- TEXT SEGMENT -
THE International Ornithological Congress is the oldest and largest meeting of ornithologists in the world, having its first meeting in 1884. The Southeast Asian chapter held its 2nd congress in Khon Kaen, Thailand from July 20 to 22, which I was lucky to attend along with 90 people from different countries from all over Asia.
Different topics were presented from simple bird observations, bird conservation, nesting ecology, population studies, species diversity, and even genetic and molecular diversity of birds from different countries. It was a new learning experience for me as a young conservationist and bird enthusiast. I was able to meet experts on a variety of bird subjects and other “bird nuts” in general.
Being a hornbill-lover, the biggest highlight for me was finally meeting Dr. Pillai Poonswad who is regarded as the “The Great Mother of Hornbills.” Poonswad had been working with hornbills around the world for more than 40 years. Prior to meeting her, I had already read a number of her books and studies. With her experience and expertise, I found myself listening attentively. After her talks I became anxious to write proposals for additional hornbill research, just so I could go back to the field and study hornbills again.

- WORK INSTRUCTIONS -
1. According to the account of the ornithological congress, for how long had Dr. Pillai Poonswad been working with hornbills around the world?
2. Condense the paragraph of the account of the ornithological congress that begins "Different topics were presented" into a bulleted list, retaining its main facts.

- SUPPLIED DATA -
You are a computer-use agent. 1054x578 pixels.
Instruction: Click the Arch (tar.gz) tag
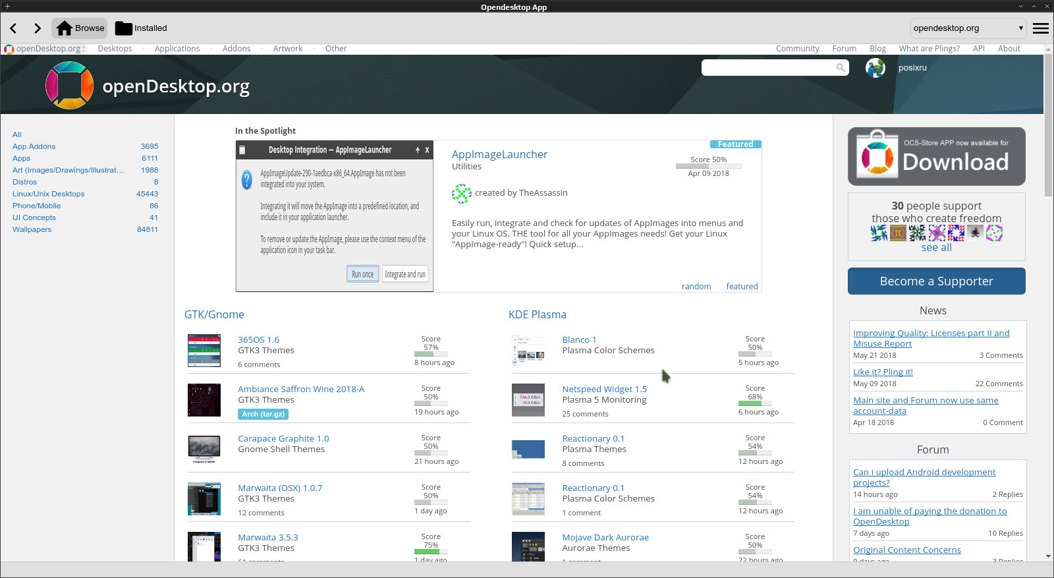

- ANSWERS IN ORDER -
1. More than 40 years.

2.
- Topics presented included simple bird observations, bird conservation, nesting ecology, population studies, species diversity, and the genetic and molecular diversity of birds from different countries.
- The congress was a new learning experience for the writer as a young conservationist and bird enthusiast.
- The writer met experts on a variety of bird subjects and other "bird nuts" in general.